Nice work. But we should probably go ahead and tear out the second love interest. I know that character is load bearing, but we need to expand the plot and we only have so much real estate to work with. And, yeah — lose the third floor. You didn’t even build stairs that GO to the third floor. How the hell do you expect people to get there? 

What’s worse is they’re usually doing the right thing. I’ve learned about these (generally helpful) editor remodels from my more published peers. So that’s the revision process I have to look forward to. At this point, I largely work with me. I have long, drawn out conversations with me. I battle for creative control and word choice with me. And I’m a pain in the ass to work with.

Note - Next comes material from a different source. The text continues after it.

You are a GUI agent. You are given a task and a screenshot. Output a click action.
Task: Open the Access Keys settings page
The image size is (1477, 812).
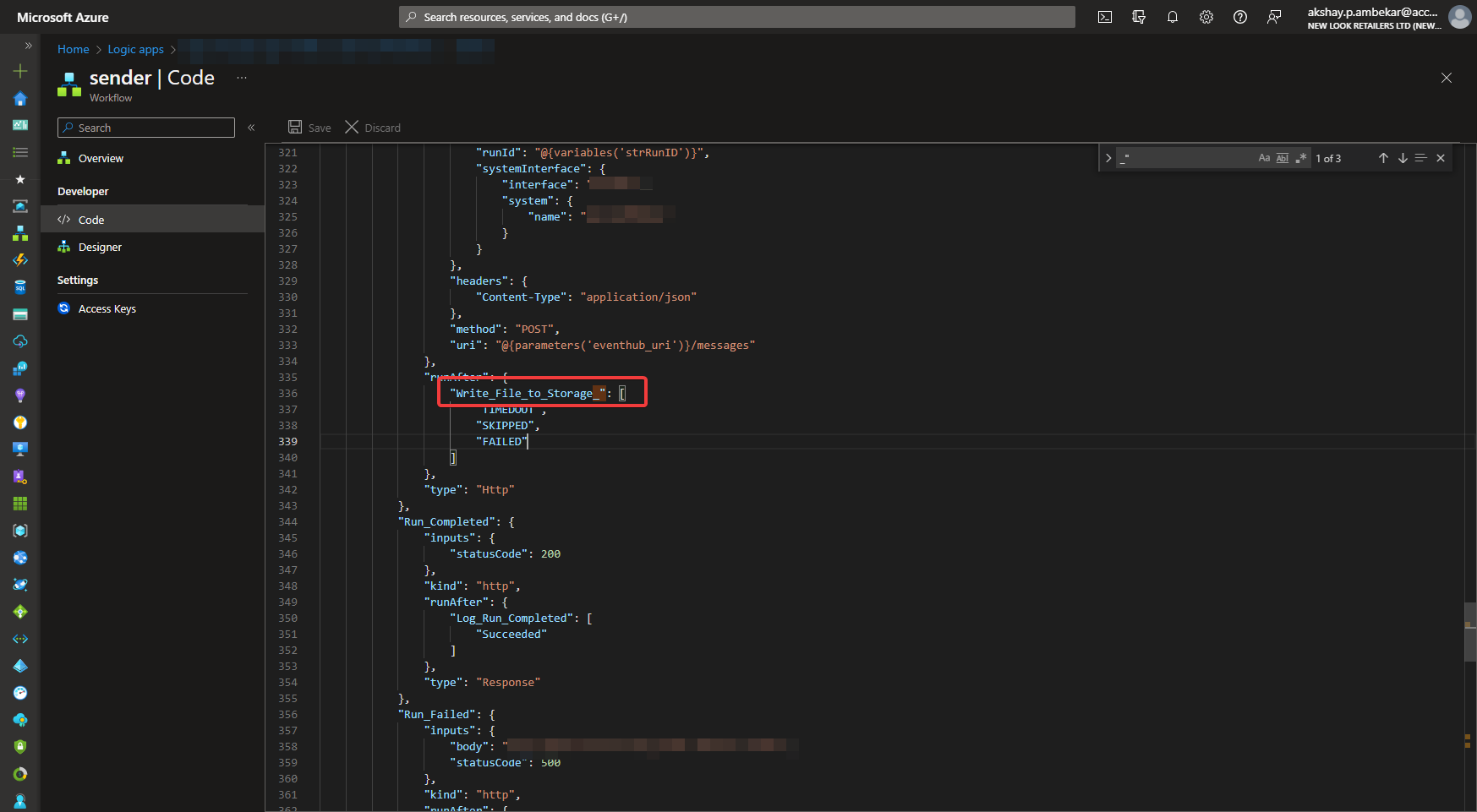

I’m unreasonable and prone to melodramatic snits when I approach the dark edge of a realization that the foundation, somewhere along the way, is cracked. And no one is going to care how pretty the banister looks when the entire house is threatening to collapse.

Thankfully, after 15 years of writing I’ve developed two (non death-related) strategies to end the revision process. I know I’m ready to hit send when: 1) I can read my entire book without cursing aloud, and 2) the majority of my edits become changing words and phrases back to earlier versions of themselves.

But sending out a draft still feels like a trust fall in an empty room. Because the person standing behind you is yourself. Are you good enough? Did you work hard enough? Did you spend enough time with the piece?

I spent a year on a revision I sent to a few readers last week, and it still freaks me out.  It’s terrifying to struggle for twelve months on a product that can be digested in a matter of days — something that will inspire opinions and criticisms and affect the way people view my work. It’s much easier to keep editing. And keep editing. And keep editing.

But thanks to Tobias the Dream Killer, I don’t believe in a final product. What you share is always a work in progress. It’s a work in progress you send your friends, and a work in progress you send your editor, and a work in progress you eventually give your READERS. That’s why I feel okay about having already edited this blog post 4 times since I published it.

It’s the journey that’s important. Because the revision process is exactly like the lesson I learned from the woman in the castle that day. When I crossed the room and she held out her trembling hand to me. I sat down beside her, and she spoke with great difficulty, it was difficult to understand her, but what she said  _______.